INSTRUCTIONS FOR THE TASK
Convert the listing below into a two-column Markdown table headed Nr and Line. Give each line its own row, numbered in order, and omit blank lines.

STORED RECORDS
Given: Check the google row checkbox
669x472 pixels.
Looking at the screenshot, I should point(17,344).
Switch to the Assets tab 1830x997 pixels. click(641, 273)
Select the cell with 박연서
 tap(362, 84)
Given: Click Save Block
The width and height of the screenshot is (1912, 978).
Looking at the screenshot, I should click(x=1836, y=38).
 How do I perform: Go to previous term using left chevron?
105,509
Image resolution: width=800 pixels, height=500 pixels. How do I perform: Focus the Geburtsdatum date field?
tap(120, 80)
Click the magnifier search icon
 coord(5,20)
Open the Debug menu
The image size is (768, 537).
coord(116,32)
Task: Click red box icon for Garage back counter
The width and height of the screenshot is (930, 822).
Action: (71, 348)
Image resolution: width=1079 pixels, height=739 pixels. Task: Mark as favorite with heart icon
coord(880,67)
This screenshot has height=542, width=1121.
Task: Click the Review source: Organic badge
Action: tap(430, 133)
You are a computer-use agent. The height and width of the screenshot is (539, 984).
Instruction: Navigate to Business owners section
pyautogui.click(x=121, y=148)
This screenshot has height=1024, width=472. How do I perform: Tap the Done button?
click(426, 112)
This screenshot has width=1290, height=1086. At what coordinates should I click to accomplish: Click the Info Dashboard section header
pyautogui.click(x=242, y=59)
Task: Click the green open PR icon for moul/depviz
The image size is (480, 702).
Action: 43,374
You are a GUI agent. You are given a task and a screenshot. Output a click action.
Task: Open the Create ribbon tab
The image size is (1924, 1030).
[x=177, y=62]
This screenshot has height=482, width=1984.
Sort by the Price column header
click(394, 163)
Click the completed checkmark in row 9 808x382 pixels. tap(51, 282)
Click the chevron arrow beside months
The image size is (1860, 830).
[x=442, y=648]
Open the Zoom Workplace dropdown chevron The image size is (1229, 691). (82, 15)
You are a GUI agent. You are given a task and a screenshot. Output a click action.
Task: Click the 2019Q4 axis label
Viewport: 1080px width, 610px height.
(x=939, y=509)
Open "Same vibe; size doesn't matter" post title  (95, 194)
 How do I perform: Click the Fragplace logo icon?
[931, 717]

SOLUTION TO THIS EXERCISE
| Nr | Line |
|---|---|
| 1 | Given: Check the google row checkbox |
| 2 | 669x472 pixels. |
| 3 | Looking at the screenshot, I should point(17,344). |
| 4 | Switch to the Assets tab 1830x997 pixels. click(641, 273) |
| 5 | Select the cell with 박연서 |
| 6 |  tap(362, 84) |
| 7 | Given: Click Save Block |
| 8 | The width and height of the screenshot is (1912, 978). |
| 9 | Looking at the screenshot, I should click(x=1836, y=38). |
| 10 |  How do I perform: Go to previous term using left chevron? |
| 11 | 105,509 |
| 12 | Image resolution: width=800 pixels, height=500 pixels. How do I perform: Focus the Geburtsdatum date field? |
| 13 | tap(120, 80) |
| 14 | Click the magnifier search icon |
| 15 |  coord(5,20) |
| 16 | Open the Debug menu |
| 17 | The image size is (768, 537). |
| 18 | coord(116,32) |
| 19 | Task: Click red box icon for Garage back counter |
| 20 | The width and height of the screenshot is (930, 822). |
| 21 | Action: (71, 348) |
| 22 | Image resolution: width=1079 pixels, height=739 pixels. Task: Mark as favorite with heart icon |
| 23 | coord(880,67) |
| 24 | This screenshot has height=542, width=1121. |
| 25 | Task: Click the Review source: Organic badge |
| 26 | Action: tap(430, 133) |
| 27 | You are a computer-use agent. The height and width of the screenshot is (539, 984). |
| 28 | Instruction: Navigate to Business owners section |
| 29 | pyautogui.click(x=121, y=148) |
| 30 | This screenshot has height=1024, width=472. How do I perform: Tap the Done button? |
| 31 | click(426, 112) |
| 32 | This screenshot has width=1290, height=1086. At what coordinates should I click to accomplish: Click the Info Dashboard section header |
| 33 | pyautogui.click(x=242, y=59) |
| 34 | Task: Click the green open PR icon for moul/depviz |
| 35 | The image size is (480, 702). |
| 36 | Action: 43,374 |
| 37 | You are a GUI agent. You are given a task and a screenshot. Output a click action. |
| 38 | Task: Open the Create ribbon tab |
| 39 | The image size is (1924, 1030). |
| 40 | [x=177, y=62] |
| 41 | This screenshot has height=482, width=1984. |
| 42 | Sort by the Price column header |
| 43 | click(394, 163) |
| 44 | Click the completed checkmark in row 9 808x382 pixels. tap(51, 282) |
| 45 | Click the chevron arrow beside months |
| 46 | The image size is (1860, 830). |
| 47 | [x=442, y=648] |
| 48 | Open the Zoom Workplace dropdown chevron The image size is (1229, 691). (82, 15) |
| 49 | You are a GUI agent. You are given a task and a screenshot. Output a click action. |
| 50 | Task: Click the 2019Q4 axis label |
| 51 | Viewport: 1080px width, 610px height. |
| 52 | (x=939, y=509) |
| 53 | Open "Same vibe; size doesn't matter" post title  (95, 194) |
| 54 |  How do I perform: Click the Fragplace logo icon? |
| 55 | [931, 717] |